The Space Between Before and After (Paperback)
William Morrow Paperbacks, 9780061452185, 416pp.
Publication Date: May 13, 2008
Forty-two and divorced, Holli Templeton has just begun to realize the pleasures of owning her life for the first time. But the experience is short-lived. Her son Conner has unexpectedly fled college in Rhode Island and moved to Texas with his troubled girlfriend, Kilian. This alone is difficult to handle, but as Holli begins to understand the depth of the girl's problems, concern turns to crisis.
Conner's situation is worsening, and as if that's not enough, Holli notices signs of serious decline in the beloved Texas grandmother who raised her. She has no choice but to leave the comfort zone of life in New York and return to her hometown in Texas to care for the people she loves.
In the tight space between these two generations, Holli initially feels lost. The journey back stirs so many unresolved hurts from her childhood. But something else happens in this uneasy homecoming. Comfort arrives in the ethereal presence of the mother long lost to her, and Holli is surprised to find that as she struggles to help her son and grandmother, the wounds of her own past begin to heal.
The space between before and after—easily the most challenging place she has ever known—begins to reveal an unanticipated hope for what the future might hold.
About the Author
Jean Reynolds Page lives with her husband and three children in Wisconsin.
Praise For The Space Between Before and After…
“[A] complex, multi-layered book. [Page] seamlessly navigates the book’s intertwining narratives and presents believable characters, at once imperfect and utterly sympathetic. Both the story’s emotional pull and intricate plot twists are sure to seduce new readers.”
— Publishers Weekly
“A complex, well-orchestrated family drama.”
— Seattle Post-Intelligencer
“A very character-driven novel. [...] Each one of Page’s creations is a rounded and complex person you can sympathize and easily connect with. As a result, [The Space Between Before and After] is a touching, sometimes heart-wrenching, read.
Conversation Starters from ReadingGroupChoices.com
Kilian, a young woman living with cystic fibrosis, is a central character in the novel. In what ways does learning of this condition alter Holli’s response to her son’s relationship with Kilian? How would you react if your child became involved with someone living with a serious medical condition?

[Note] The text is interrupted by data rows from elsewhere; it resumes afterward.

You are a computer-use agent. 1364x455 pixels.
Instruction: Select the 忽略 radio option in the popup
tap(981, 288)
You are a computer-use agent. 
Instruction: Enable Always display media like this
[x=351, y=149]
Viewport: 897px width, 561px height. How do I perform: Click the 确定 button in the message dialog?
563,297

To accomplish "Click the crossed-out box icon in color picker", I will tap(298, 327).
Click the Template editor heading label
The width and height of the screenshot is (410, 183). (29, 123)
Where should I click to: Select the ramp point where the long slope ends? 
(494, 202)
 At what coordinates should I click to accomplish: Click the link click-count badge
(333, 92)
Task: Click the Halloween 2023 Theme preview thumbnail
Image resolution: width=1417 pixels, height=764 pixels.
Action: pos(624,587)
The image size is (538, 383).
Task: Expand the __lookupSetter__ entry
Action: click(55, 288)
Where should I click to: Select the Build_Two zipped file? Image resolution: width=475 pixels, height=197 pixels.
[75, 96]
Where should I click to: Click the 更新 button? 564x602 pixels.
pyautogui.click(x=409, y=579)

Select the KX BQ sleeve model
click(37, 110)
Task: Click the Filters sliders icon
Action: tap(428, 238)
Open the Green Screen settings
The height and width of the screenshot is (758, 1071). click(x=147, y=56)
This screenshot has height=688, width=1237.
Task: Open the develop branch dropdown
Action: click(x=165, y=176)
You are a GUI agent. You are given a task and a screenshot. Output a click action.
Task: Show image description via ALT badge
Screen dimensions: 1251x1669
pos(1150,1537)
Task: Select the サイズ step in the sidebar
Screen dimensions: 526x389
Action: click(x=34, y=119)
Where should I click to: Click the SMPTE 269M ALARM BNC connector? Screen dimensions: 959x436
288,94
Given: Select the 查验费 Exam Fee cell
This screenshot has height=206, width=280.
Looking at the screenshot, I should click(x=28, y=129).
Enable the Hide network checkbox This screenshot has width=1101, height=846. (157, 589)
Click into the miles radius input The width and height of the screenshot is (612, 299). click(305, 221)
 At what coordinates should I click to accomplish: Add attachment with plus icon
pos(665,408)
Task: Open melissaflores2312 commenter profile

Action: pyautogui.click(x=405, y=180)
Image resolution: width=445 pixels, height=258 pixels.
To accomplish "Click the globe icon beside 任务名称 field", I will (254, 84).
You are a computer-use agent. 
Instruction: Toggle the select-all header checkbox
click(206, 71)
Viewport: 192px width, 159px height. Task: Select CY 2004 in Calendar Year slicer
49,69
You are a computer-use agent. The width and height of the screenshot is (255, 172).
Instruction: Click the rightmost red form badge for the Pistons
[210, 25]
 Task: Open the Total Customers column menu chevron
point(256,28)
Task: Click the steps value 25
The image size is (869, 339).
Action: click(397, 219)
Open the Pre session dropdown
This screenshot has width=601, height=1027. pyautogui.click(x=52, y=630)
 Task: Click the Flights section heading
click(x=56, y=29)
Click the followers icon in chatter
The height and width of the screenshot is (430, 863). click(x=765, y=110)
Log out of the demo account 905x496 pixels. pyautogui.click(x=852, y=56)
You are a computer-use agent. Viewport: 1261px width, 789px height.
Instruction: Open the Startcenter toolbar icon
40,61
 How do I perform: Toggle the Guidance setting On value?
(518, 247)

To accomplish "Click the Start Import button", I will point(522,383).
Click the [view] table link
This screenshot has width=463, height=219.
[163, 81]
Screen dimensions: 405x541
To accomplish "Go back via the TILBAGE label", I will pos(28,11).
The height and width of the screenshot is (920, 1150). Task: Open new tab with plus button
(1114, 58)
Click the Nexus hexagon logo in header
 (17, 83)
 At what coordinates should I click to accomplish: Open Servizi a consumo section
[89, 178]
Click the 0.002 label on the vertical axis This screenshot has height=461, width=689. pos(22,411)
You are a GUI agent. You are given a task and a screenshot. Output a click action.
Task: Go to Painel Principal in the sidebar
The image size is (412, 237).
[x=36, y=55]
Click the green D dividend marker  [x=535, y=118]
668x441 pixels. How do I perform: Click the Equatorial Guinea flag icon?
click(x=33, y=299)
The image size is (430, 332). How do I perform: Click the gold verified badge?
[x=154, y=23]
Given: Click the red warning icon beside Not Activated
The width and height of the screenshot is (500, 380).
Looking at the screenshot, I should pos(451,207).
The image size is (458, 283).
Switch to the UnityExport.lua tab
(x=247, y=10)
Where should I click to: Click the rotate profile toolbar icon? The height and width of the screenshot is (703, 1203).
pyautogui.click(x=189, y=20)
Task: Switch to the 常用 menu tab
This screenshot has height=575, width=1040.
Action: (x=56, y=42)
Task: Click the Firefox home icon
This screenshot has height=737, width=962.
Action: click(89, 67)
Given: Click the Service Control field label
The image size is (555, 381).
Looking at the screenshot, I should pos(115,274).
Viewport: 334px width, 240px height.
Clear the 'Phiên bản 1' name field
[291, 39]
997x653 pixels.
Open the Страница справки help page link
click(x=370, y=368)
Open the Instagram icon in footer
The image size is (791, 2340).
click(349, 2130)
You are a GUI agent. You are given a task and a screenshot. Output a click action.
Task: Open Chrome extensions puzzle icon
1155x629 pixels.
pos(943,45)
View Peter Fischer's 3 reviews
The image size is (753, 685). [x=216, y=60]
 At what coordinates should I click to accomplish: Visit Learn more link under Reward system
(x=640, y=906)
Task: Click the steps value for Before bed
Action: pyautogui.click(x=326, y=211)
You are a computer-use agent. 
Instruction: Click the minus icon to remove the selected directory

When she marries Harrison, Hollyanne changes her name to Holli. Why did she make this decision and what is she trying to accomplish? Do you think she succeeds?
What individual motivations draw Raine and Georgia together in friendship? How does the relationship evolve with time? Is Holli right to resent Raine’s attachment to Georgia?
When the facts of Celia’s death are revealed to Holli by Grandma Raine, they absolve Georgia, and to a certain extent Ray, of responsibility for the loss of Celia and the baby. Even in light of this, Holli cannot let go of her anger toward Georgia. What other factors play into Holli’s feelings about her stepmother? Are they valid?
Holli is terribly upset when she learns of Kilian’s pregnancy. She has great concern over the impact a baby would have on Conner’s life, and she admits to herself that she wants there to be some “medical, if not moral” reason for the pregnancy to be terminated. Given this, why is she devastated by the news that Kilian has ended the pregnancy?
Why did Kilian lie about having the abortion? Do you think she did this to protect Conner, or were her reasons self-serving?
How do you feel about Grandma Raine’s “visitations” with her lost daughter and, likewise, Holli’s occasional, strong sense of her mother’s presence? Do you believe that spiritual elements of those we love remain among us?
How responsible is Harrision for the break-up of his marriage to Holli? Did Holli’s childhood baggage drive the demise of their relationship, or were her reactions to Harrison’s behavior in the marriage appropriate?
In spite of the fact that Tina was the result of Ray’s infidelity with Georgia, Holli adores her stepsister and develops a life-long bond with the younger woman. What accounts for Holli’s lack of resentment—and in fact her abiding devotion—towards a sibling who was the product of such painful circumstances?
Significant events in Holli’s family run parallel with flashpoints involving human exploration in space. How do you think the triumphs and tragedies of NASA affect us as a nation? What do they represent in our cultural identity?